TASK PROMPT:
Keep to one stretch of the data below, the lines from the one with "This screenshot has height=531, width=708." up to and including the one with "You are a computer-use agent. Viewport: 640px", and return that stretch exactly.

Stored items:
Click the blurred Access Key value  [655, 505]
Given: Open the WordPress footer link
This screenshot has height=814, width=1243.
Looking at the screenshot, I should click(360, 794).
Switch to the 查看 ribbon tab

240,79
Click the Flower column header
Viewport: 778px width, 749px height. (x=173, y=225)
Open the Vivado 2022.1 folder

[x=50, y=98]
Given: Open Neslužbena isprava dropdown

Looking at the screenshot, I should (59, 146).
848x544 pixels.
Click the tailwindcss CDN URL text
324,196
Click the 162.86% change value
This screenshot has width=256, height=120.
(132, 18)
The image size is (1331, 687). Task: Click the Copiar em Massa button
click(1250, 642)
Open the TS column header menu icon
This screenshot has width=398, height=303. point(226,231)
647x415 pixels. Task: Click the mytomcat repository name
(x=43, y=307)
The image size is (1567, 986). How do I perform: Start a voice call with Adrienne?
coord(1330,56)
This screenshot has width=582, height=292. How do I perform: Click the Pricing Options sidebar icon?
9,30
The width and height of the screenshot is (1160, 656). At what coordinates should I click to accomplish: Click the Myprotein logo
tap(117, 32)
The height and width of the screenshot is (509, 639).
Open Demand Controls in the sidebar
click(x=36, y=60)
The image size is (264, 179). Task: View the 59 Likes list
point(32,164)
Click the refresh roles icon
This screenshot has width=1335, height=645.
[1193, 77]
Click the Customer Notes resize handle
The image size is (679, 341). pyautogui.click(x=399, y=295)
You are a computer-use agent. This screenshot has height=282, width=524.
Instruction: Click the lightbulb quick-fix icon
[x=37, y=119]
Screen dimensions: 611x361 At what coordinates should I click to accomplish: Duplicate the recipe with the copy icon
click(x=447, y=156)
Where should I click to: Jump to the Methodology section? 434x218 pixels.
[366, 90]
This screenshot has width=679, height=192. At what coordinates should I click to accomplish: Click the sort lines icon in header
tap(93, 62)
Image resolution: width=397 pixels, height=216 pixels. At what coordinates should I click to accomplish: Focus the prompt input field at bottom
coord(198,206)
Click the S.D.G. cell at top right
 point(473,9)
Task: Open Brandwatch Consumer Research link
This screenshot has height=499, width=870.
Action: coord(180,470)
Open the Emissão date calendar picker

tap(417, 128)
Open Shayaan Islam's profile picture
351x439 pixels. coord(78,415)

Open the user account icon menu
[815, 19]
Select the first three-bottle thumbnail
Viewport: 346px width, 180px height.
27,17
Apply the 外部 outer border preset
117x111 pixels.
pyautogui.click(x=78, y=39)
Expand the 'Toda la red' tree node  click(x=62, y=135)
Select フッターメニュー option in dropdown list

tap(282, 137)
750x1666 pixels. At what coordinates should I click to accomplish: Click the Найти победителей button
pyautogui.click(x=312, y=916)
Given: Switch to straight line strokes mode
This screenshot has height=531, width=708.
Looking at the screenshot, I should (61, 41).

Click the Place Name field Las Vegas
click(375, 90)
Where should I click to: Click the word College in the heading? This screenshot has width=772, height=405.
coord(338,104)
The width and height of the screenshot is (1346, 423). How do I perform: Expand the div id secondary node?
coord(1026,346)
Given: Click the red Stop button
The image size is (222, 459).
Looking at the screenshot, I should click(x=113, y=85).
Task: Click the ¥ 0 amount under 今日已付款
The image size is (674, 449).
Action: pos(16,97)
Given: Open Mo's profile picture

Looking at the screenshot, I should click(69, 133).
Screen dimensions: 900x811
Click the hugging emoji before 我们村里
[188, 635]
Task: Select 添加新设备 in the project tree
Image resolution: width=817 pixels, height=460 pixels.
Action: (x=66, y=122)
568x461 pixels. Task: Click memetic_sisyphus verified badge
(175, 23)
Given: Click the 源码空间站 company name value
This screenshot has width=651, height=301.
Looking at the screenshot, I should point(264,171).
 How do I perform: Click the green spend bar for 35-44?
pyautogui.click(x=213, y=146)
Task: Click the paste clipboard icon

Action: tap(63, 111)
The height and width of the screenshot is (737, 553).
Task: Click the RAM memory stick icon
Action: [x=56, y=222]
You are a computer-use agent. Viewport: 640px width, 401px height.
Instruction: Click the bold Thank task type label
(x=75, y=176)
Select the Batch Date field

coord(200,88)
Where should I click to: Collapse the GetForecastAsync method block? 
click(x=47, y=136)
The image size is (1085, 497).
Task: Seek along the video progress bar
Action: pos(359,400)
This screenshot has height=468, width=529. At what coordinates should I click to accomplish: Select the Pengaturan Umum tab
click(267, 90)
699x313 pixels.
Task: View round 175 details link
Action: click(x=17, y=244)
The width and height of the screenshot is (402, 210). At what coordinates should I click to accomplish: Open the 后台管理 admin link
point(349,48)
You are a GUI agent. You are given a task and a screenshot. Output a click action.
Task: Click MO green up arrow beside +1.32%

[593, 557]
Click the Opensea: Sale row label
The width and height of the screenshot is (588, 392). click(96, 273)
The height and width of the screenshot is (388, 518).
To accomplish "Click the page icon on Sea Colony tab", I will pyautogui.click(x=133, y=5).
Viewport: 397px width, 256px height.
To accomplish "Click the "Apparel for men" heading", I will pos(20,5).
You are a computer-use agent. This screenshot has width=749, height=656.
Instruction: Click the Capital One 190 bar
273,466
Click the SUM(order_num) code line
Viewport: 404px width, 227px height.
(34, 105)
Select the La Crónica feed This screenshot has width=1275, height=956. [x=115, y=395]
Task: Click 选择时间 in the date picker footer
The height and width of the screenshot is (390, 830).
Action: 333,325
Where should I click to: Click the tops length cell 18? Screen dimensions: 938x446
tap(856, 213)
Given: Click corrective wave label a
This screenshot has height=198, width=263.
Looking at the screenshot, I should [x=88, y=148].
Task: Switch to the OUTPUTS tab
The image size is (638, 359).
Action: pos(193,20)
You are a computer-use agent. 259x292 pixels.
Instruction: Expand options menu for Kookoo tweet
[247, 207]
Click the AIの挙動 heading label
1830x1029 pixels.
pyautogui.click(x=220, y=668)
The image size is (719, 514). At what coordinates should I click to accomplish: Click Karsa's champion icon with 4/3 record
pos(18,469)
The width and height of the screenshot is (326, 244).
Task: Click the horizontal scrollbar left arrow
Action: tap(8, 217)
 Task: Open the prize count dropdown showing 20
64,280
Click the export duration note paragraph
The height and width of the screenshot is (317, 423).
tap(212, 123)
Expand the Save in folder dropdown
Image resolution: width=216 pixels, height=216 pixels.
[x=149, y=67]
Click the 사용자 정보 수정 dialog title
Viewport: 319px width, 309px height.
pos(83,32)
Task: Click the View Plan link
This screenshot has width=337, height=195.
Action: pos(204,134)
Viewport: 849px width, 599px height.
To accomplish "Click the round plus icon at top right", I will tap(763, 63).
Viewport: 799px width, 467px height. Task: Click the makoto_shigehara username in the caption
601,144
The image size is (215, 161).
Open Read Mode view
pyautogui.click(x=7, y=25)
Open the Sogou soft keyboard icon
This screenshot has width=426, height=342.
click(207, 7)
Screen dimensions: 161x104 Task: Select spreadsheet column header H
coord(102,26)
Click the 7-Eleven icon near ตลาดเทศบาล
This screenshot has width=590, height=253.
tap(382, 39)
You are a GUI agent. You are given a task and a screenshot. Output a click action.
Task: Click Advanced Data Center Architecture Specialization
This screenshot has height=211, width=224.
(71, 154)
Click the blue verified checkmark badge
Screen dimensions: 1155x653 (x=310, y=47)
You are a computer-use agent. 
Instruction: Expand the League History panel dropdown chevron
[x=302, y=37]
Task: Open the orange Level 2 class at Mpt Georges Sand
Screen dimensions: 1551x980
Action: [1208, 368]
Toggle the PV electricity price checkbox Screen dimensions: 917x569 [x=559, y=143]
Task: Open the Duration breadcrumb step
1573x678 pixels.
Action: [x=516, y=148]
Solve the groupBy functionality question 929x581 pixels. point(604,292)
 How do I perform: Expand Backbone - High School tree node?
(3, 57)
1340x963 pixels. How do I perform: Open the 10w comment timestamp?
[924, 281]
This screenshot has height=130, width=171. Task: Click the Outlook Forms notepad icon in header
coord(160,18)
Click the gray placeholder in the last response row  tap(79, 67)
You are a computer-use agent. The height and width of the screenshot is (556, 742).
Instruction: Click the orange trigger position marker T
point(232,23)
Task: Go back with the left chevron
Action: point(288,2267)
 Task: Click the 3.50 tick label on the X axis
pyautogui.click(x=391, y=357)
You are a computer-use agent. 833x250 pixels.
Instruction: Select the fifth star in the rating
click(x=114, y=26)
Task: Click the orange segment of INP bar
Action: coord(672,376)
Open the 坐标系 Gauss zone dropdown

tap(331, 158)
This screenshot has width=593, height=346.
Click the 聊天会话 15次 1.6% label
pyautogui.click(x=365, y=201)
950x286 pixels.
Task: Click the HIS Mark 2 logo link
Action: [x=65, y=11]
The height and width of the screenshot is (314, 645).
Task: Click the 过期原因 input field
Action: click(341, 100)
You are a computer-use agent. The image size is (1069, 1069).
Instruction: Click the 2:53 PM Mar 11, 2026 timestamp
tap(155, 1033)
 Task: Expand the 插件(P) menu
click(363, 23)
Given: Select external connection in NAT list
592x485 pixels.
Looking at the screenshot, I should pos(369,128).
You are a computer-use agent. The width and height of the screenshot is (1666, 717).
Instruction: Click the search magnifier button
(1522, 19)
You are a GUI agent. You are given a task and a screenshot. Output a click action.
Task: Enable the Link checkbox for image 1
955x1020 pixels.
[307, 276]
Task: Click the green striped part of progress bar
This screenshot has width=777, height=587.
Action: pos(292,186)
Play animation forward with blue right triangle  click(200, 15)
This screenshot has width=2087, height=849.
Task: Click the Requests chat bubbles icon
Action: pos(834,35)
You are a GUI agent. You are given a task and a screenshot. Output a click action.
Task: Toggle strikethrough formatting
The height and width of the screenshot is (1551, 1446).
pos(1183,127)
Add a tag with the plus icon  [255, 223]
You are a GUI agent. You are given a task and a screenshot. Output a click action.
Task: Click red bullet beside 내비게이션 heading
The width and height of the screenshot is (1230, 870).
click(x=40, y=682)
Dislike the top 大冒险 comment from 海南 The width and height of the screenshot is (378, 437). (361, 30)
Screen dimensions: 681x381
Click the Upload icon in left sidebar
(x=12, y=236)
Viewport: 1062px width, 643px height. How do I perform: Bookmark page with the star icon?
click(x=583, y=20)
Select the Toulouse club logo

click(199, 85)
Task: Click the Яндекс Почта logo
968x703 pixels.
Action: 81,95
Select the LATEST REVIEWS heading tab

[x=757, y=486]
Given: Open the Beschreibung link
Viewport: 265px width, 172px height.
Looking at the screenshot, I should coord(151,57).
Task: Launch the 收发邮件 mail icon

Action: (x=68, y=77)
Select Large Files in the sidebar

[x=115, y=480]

WRITTEN ANSWER:
This screenshot has height=531, width=708.
Looking at the screenshot, I should (61, 41).

Click the Place Name field Las Vegas
click(375, 90)
Where should I click to: Click the word College in the heading? This screenshot has width=772, height=405.
coord(338,104)
The width and height of the screenshot is (1346, 423). How do I perform: Expand the div id secondary node?
coord(1026,346)
Given: Click the red Stop button
The image size is (222, 459).
Looking at the screenshot, I should click(x=113, y=85).
Task: Click the ¥ 0 amount under 今日已付款
The image size is (674, 449).
Action: pos(16,97)
Given: Open Mo's profile picture

Looking at the screenshot, I should click(69, 133).
Screen dimensions: 900x811
Click the hugging emoji before 我们村里
[188, 635]
Task: Select 添加新设备 in the project tree
Image resolution: width=817 pixels, height=460 pixels.
Action: (x=66, y=122)
568x461 pixels. Task: Click memetic_sisyphus verified badge
(175, 23)
Given: Click the 源码空间站 company name value
This screenshot has width=651, height=301.
Looking at the screenshot, I should point(264,171).
 How do I perform: Click the green spend bar for 35-44?
pyautogui.click(x=213, y=146)
Task: Click the paste clipboard icon

Action: tap(63, 111)
The height and width of the screenshot is (737, 553).
Task: Click the RAM memory stick icon
Action: [x=56, y=222]
You are a computer-use agent. Viewport: 640px width, 401px height.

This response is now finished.